• [Written problem] Can you rewrite the records below, changing each "icon" to "symbol" and leaving everything else as it is? Omit the pictures from your answer.

• [Source records]
%%

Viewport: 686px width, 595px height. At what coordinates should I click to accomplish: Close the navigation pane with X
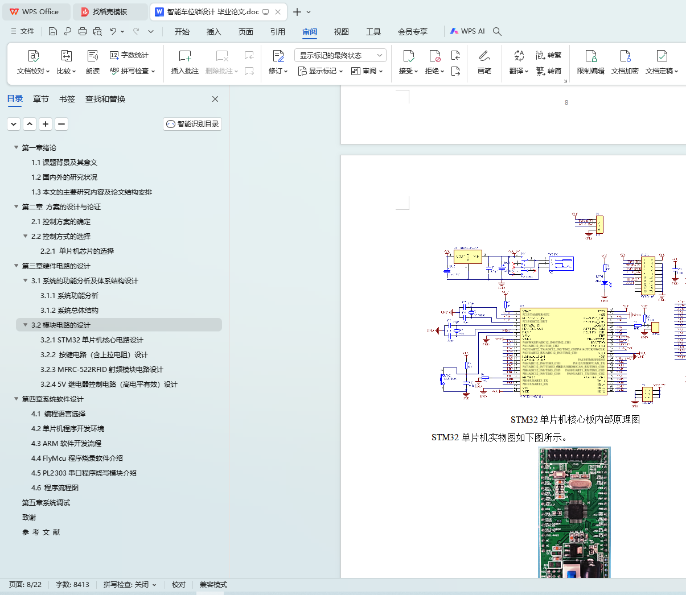215,99
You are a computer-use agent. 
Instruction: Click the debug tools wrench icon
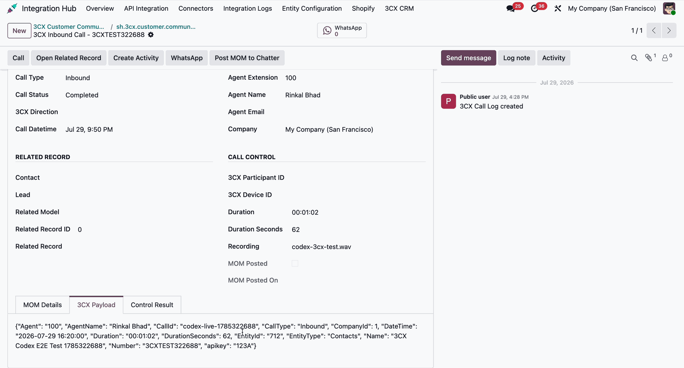558,9
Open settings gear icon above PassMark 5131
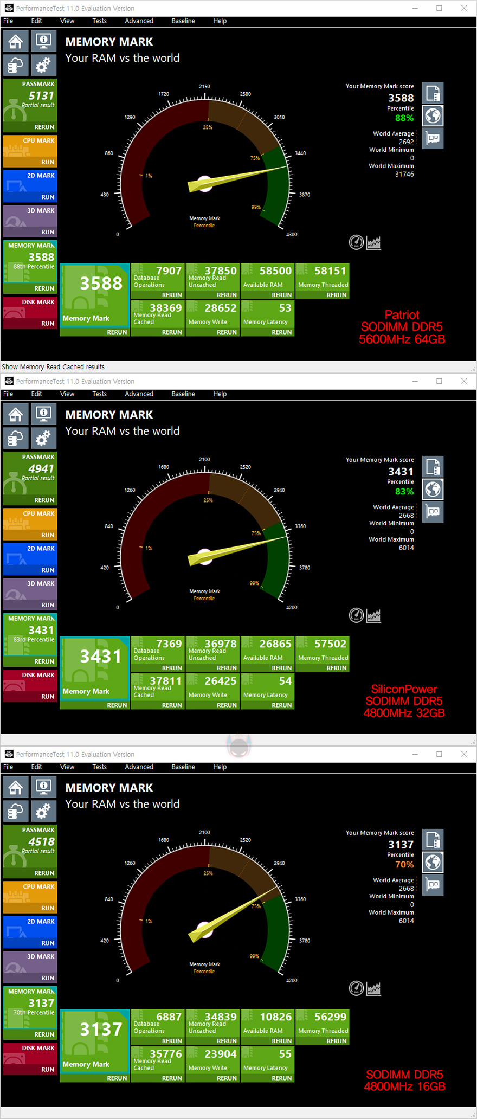Image resolution: width=477 pixels, height=1119 pixels. [x=43, y=66]
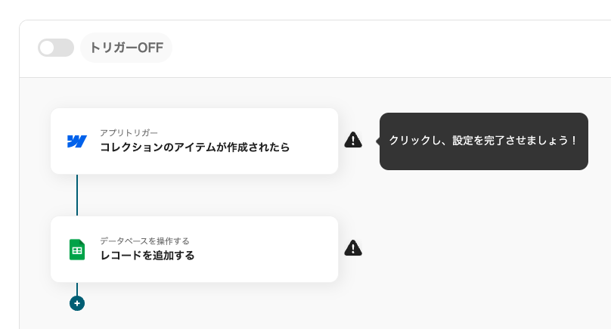Click short connector line above the plus button
The image size is (611, 329).
click(x=77, y=289)
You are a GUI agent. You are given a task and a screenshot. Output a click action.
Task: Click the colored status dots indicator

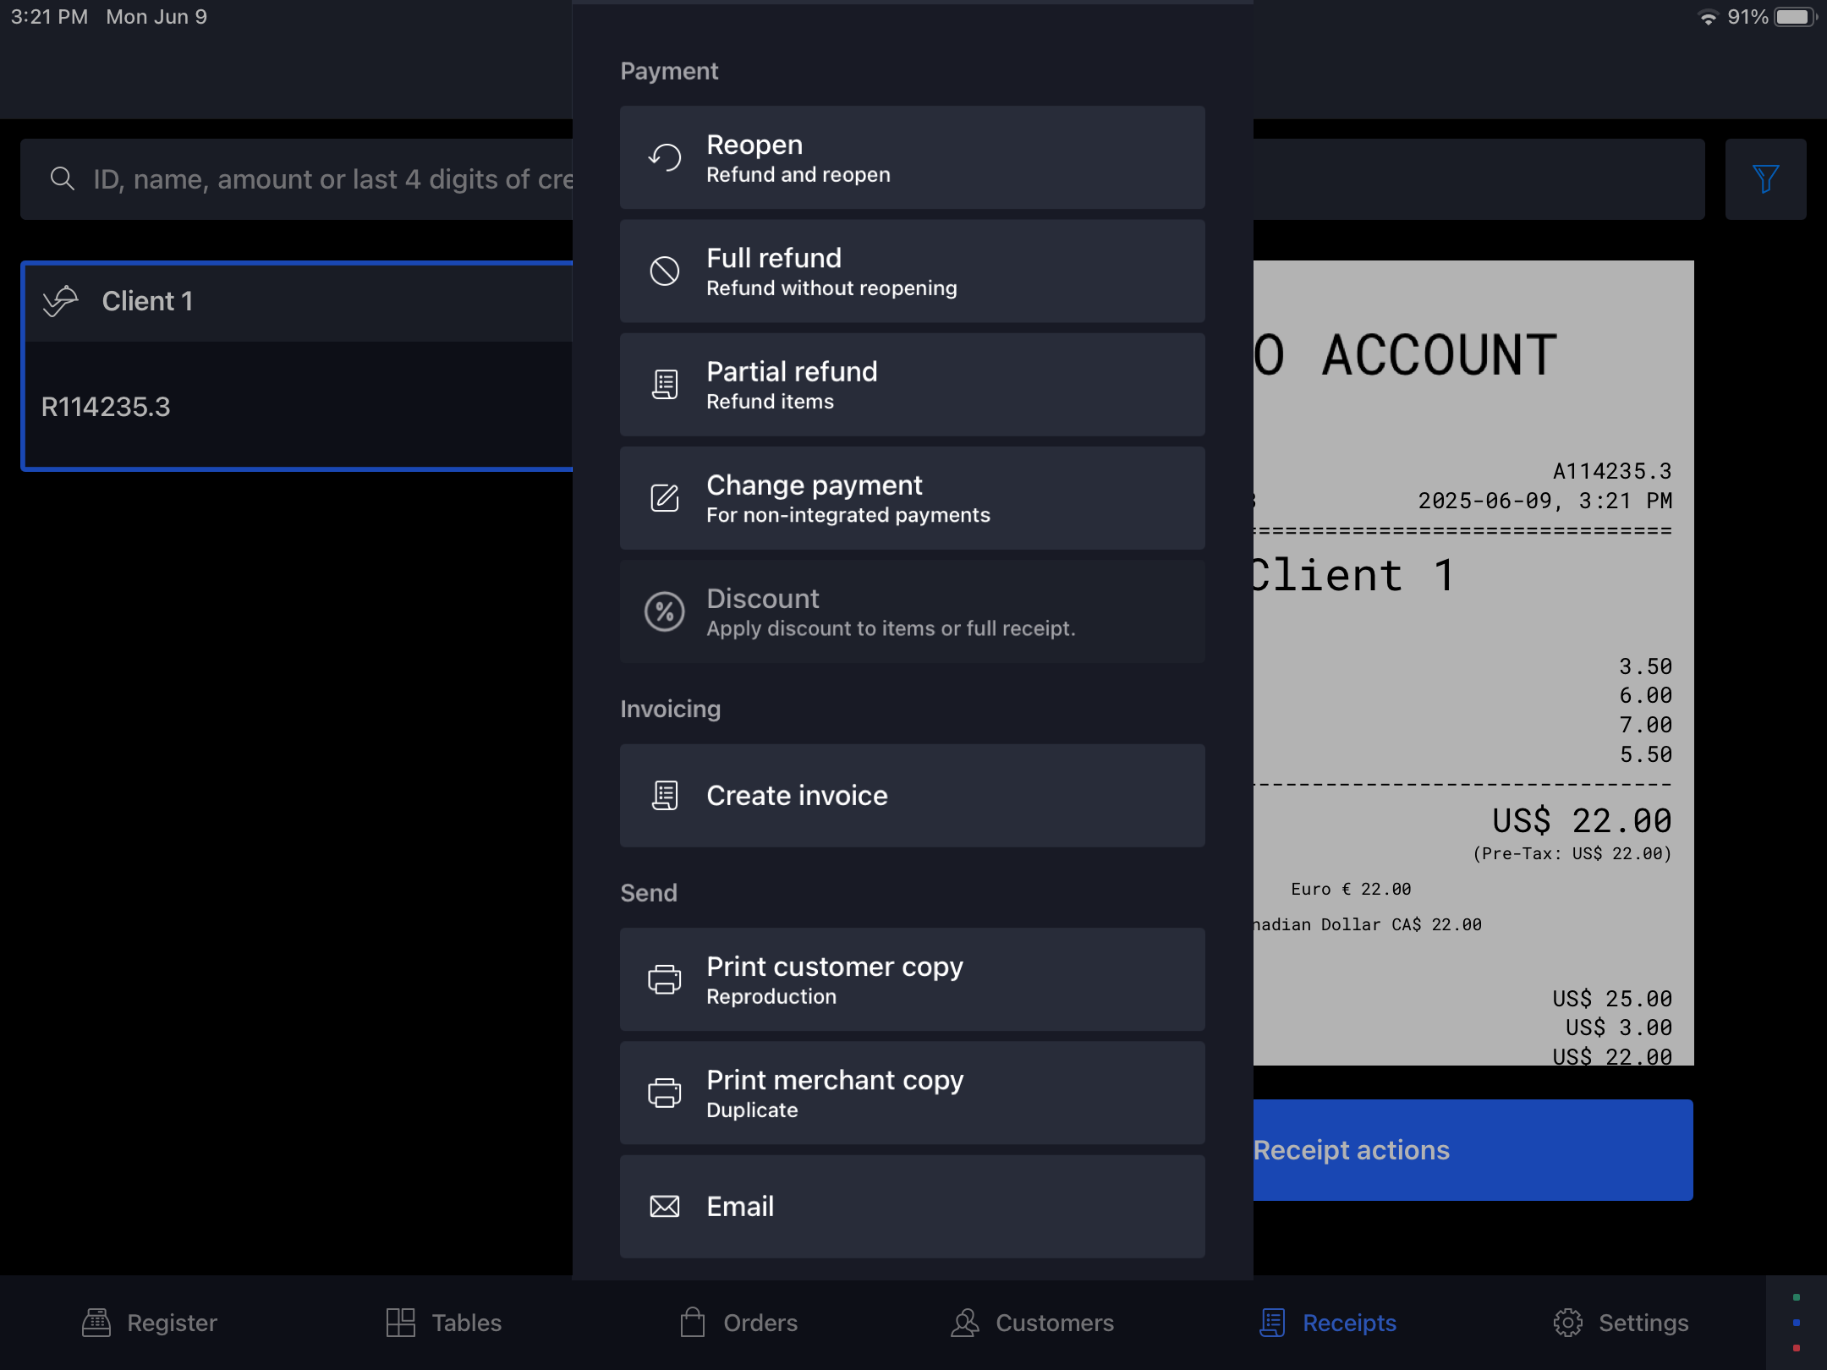(1796, 1323)
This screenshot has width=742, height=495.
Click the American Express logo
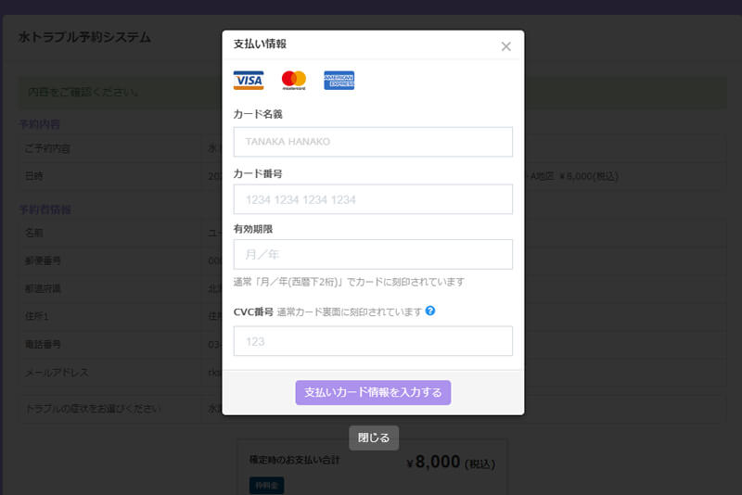(339, 81)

%%

• [Response]
Viewport: 686px width, 595px height. At what coordinates should I click to accomplish: Close the navigation pane with X
215,99
You are a computer-use agent. 
Instruction: Click the debug tools wrench symbol
558,9
Open settings gear symbol above PassMark 5131
Image resolution: width=477 pixels, height=1119 pixels. [x=43, y=66]
Click short connector line above the plus button
The image size is (611, 329).
click(x=77, y=289)
You are a GUI agent. You are given a task and a screenshot. Output a click action.
Task: Click the colored status dots indicator

(1796, 1323)
This screenshot has width=742, height=495.
Click the American Express logo
(339, 81)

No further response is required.